IN the previous chapter I have dwelt on some of the lighter conditions of our life at this time; I must now turn to it in a less frivolous aspect. As my tenth year advanced, the development of my character gave my Father, I will not say anxiety, but matter for serious reflection. My intelligence was now perceived to be taking a sudden start; visitors drew my Father's attention to the fact that I was 'coming out so much'. I grew rapidly in stature, having been a little shrimp of a thing up to that time, and I no longer appeared much younger than my years. Looking back, I do not think that there was any sudden mental development, but that the change was mainly a social one. I had been reserved, timid and taciturn; I had disliked the company of strangers. But with my tenth year, I certainly unfolded, so far as to become sociable and talkative, and perhaps I struck those around me as grown 'clever', because I said the things which Ihad previously only thought. There was a change, no doubt, yet Ibelieve that it was mainly physical, rather than mental. My excessive fragility--or apparent fragility, for I must have been always wiry--decreased; I slept better, and therefore, grew less nervous; I ate better, and therefore put on flesh. If I preserved a delicate look--people still used to say in my presence, 'That dear child is not long for this world!'- it was in consequence of a sort of habit into which my body had grown; it was a transparency which did not speak of what was in store for me, but of what I had already passed through.

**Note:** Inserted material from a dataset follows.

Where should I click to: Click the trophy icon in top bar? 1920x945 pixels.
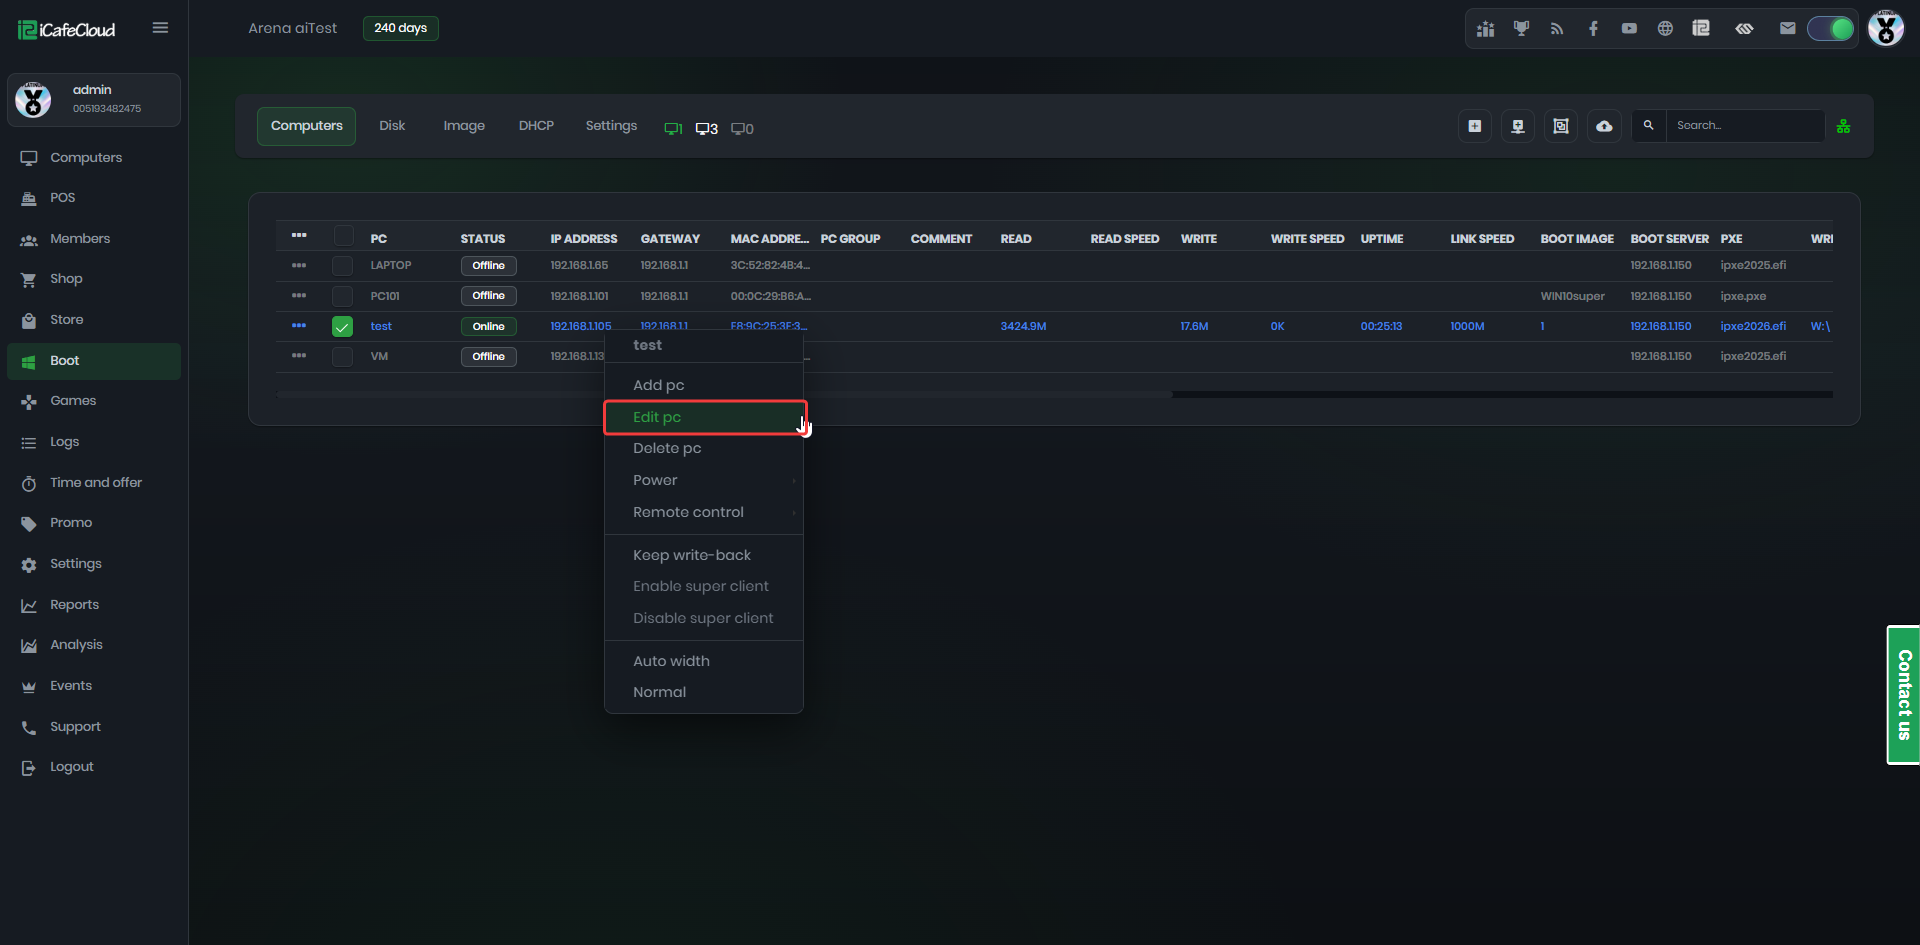(x=1521, y=28)
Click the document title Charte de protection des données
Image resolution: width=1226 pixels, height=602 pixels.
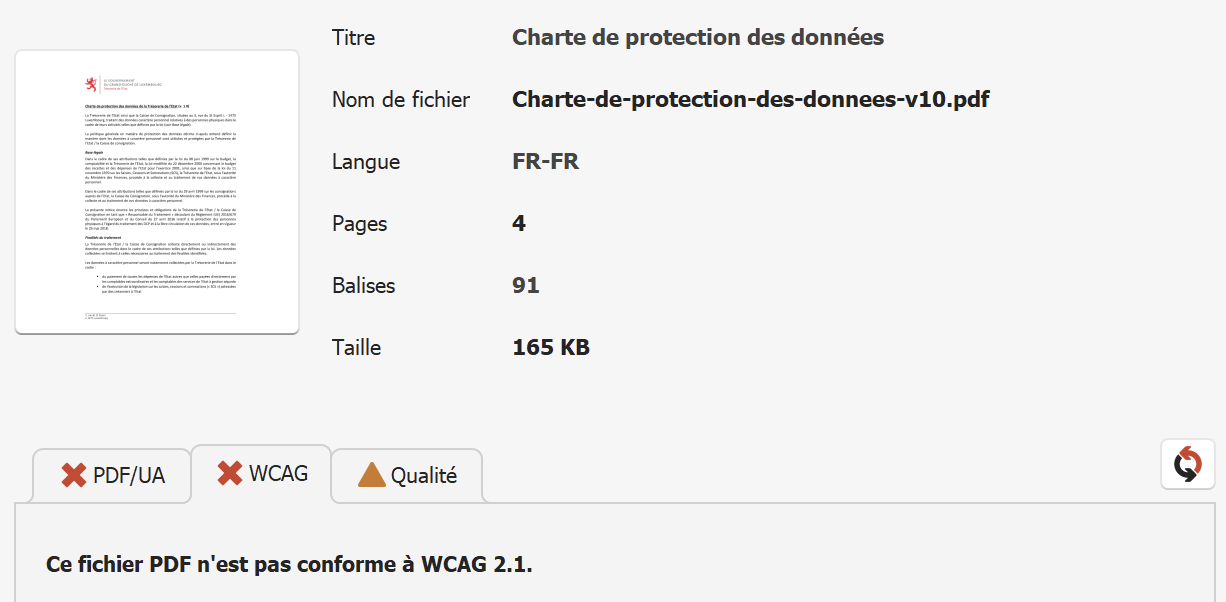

The increased activity of my intellectual system now showed itself in what I behove to be a very healthy form, direct imitation. The rage for what is called 'originality' is pushed to such a length in these days that even children are not considered promising, unless they attempt things preposterous and unparalleled. From his earliest hour, the ambitious person is told that to make a road where none has walked before, to do easily what it is impossible for others to do at all, to create new forms of thought and expression, are the only recipes for genius; and in trying to escape on all sides from every resemblance to his predecessors, he adopts at once an air of eccentricity and pretentiousness. This continues to be the accepted view of originality; but, in spite of this conventional opinion, I hold that the healthy sign of an activity of mind in early youth is not to be striving after unheard-of miracles, but to imitate closely and carefully what is being said and done in the vicinity. The child of a great sculptor will hang about the studio, and will try to hammer a head out of a waste piece of marble with a nail; it does not follow that he too will be a sculptor. The child of a politician will sit in committee with a row of empty chairs, and will harangue an imaginary senate from behind the curtains. I, the son of a man who looked through a microscope and painted what he saw there, would fair observe for myself, and paint my observations. It did not follow, alas! that I was built to be a miniature-painter or a savant, but the activity of a childish intelligence was shown by my desire to copy the results of such energy as I saw nearest at hand.
In the secular direction, this now took the form of my preparing little monographs on seaside creatures, which were arranged, tabulated and divided as exactly as possible on the pattern of those which my Father was composing for his Actinologia Britannica. I wrote these out upon sheets of paper of the same size as his printed page, and I adorned them with water-colour plates, meant to emulate his precise and exquisite illustrations.
One or two of these ludicrous pastiches are still preserved, and in glancing at them now I wonder, not at any skill that they possess, but at the perseverance and the patience, the evidence of close and persistent labour. I was not set to these tasks by my Father, who, in fact, did not much approve of them. He was touched, too, with the 'originality' heresy, and exhorted me not to copy him, but to go out into the garden or the shore and describe something new, in a new way. That was quite impossible;I possessed no initiative. But I can now well understand why my Father, very indulgently and good-temperedly, deprecated these exercises of mine. They took up, and, as he might well think, wasted, an enormous quantity of time; and they were, moreover, parodies, rather than imitations, of his writings, for I invented new species, with sapphire spots and crimson tentacles and amber bands, which were close enough to his real species to be disconcerting. He came from conscientiously shepherding the flocks of ocean, and I do not wonder that my ring-straked, speckled and spotted varieties put him out of countenance. If Ihad not been so innocent and solemn, he might have fancied I was mocking him.
These extraordinary excursions into science, falsely so called, occupied a large part of my time. There was a little spare room at the back of our house, dedicated to lumber and to empty portmanteaux. There was a table in it already, and I added a stool; this cheerless apartment now became my study. I spent so many hours here, in solitude and without making a sound, that my Father's curiosity, if not his suspicion, was occasionally aroused, and he would make a sudden raid on me. I was always discovered, doubled up over the table, with my pen and ink, or else my box of colours and tumbler of turbid water by my hand, working away like a Chinese student shut up in his matriculating box.